Custom hotwords via prompt parameter fix misrecognitions: on German-accented "VibeVoice" audio, without prompt it transcribes "Revevoices", but "About VibeVoice" prompt corrects to exact match, ideal for names or terms.
Flexible Inference and Optimization Techniques
Batch process lists of audio/prompts for efficiency. Adjust tokenizer_chunk_size (default 1440000 samples/60s at 24kHz, multiples of 3200 hop length) to fit memory, e.g., 64000 for shorter segments with cached states.

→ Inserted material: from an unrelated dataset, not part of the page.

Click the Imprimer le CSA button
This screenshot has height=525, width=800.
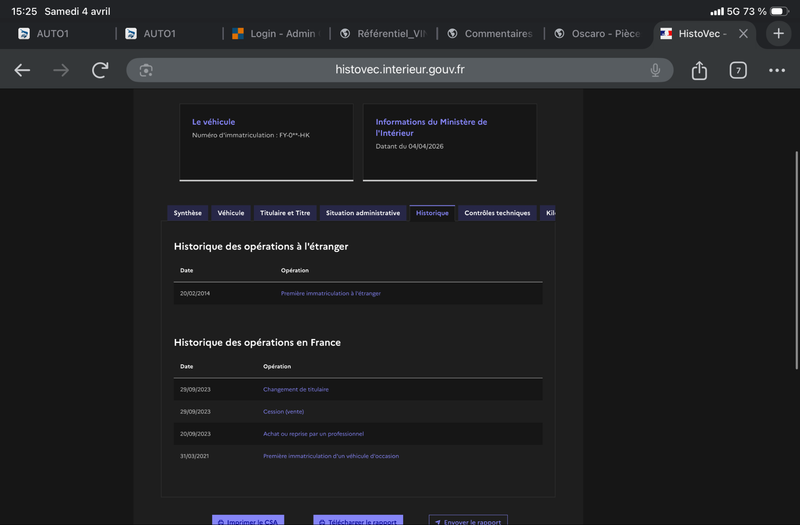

Chat templates enable role-based inputs: [{"role":"user","content":[{"type":"text","text":"prompt"},{"type":"audio","path":"url"}]}], processed via apply_chat_template. Torch.compile speeds up by 2x+ on benchmarks (e.g., batch-4 German audio: ~0.2s uncompiled to ~0.1s compiled). Pipeline mode works but requires custom parsing of raw JSON strings. For training, use model.train() with output_labels=True in chat templates, computing loss on JSON-like targets.
Proven Performance Across Benchmarks
Achieves average 7.77% WER on Open ASR Leaderboard (e.g., 2.20% LibriSpeech clean, 13.17% earnings22, RTF 51.80x real-time). Technical report shows low DER, cpWER, tcpWER on long-form datasets. Supports 50+ languages without ID specification, handling code-switching; distribution chart emphasizes English-heavy training with broad coverage. MIT-licensed, deployable on Foundry or Gradio playground.